• [Work to complete] Produce the same data once more, line for line.

Stored data entries:
■ ■ ■ ■
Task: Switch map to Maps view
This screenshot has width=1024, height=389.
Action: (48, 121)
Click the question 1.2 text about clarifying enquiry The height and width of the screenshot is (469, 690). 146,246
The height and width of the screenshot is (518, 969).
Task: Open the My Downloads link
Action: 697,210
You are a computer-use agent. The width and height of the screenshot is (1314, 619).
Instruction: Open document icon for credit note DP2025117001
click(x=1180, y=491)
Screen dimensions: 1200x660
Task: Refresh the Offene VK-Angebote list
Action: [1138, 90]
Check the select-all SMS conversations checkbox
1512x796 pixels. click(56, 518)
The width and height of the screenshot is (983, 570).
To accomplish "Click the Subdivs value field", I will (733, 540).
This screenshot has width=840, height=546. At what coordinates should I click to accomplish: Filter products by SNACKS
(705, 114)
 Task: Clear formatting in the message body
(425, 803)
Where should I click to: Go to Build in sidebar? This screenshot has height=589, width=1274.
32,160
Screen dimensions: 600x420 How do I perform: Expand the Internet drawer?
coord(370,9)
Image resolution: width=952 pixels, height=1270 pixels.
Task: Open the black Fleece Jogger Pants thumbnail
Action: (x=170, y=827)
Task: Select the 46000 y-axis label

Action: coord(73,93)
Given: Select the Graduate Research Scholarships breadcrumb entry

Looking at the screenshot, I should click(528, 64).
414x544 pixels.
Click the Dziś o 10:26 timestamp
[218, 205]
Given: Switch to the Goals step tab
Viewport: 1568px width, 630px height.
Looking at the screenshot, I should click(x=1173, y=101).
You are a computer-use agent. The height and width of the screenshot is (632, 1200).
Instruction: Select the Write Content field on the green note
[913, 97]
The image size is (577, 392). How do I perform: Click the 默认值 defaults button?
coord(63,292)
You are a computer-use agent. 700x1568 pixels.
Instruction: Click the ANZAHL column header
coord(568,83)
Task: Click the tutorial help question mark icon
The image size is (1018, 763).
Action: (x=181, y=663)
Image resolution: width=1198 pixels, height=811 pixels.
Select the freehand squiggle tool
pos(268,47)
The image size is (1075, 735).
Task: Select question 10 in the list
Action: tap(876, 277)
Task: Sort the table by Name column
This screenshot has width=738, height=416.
■ ■ ■ ■
• [Output of the task]
Task: Switch map to Maps view
This screenshot has width=1024, height=389.
Action: (48, 121)
Click the question 1.2 text about clarifying enquiry The height and width of the screenshot is (469, 690). 146,246
The height and width of the screenshot is (518, 969).
Task: Open the My Downloads link
Action: 697,210
You are a computer-use agent. The width and height of the screenshot is (1314, 619).
Instruction: Open document icon for credit note DP2025117001
click(x=1180, y=491)
Screen dimensions: 1200x660
Task: Refresh the Offene VK-Angebote list
Action: [1138, 90]
Check the select-all SMS conversations checkbox
1512x796 pixels. click(56, 518)
The width and height of the screenshot is (983, 570).
To accomplish "Click the Subdivs value field", I will (733, 540).
This screenshot has width=840, height=546. At what coordinates should I click to accomplish: Filter products by SNACKS
(705, 114)
 Task: Clear formatting in the message body
(425, 803)
Where should I click to: Go to Build in sidebar? This screenshot has height=589, width=1274.
32,160
Screen dimensions: 600x420 How do I perform: Expand the Internet drawer?
coord(370,9)
Image resolution: width=952 pixels, height=1270 pixels.
Task: Open the black Fleece Jogger Pants thumbnail
Action: (x=170, y=827)
Task: Select the 46000 y-axis label

Action: coord(73,93)
Given: Select the Graduate Research Scholarships breadcrumb entry

Looking at the screenshot, I should click(528, 64).
414x544 pixels.
Click the Dziś o 10:26 timestamp
[218, 205]
Given: Switch to the Goals step tab
Viewport: 1568px width, 630px height.
Looking at the screenshot, I should click(x=1173, y=101).
You are a computer-use agent. The height and width of the screenshot is (632, 1200).
Instruction: Select the Write Content field on the green note
[913, 97]
The image size is (577, 392). How do I perform: Click the 默认值 defaults button?
coord(63,292)
You are a computer-use agent. 700x1568 pixels.
Instruction: Click the ANZAHL column header
coord(568,83)
Task: Click the tutorial help question mark icon
The image size is (1018, 763).
Action: (x=181, y=663)
Image resolution: width=1198 pixels, height=811 pixels.
Select the freehand squiggle tool
pos(268,47)
The image size is (1075, 735).
Task: Select question 10 in the list
Action: tap(876, 277)
Task: Sort the table by Name column
This screenshot has width=738, height=416.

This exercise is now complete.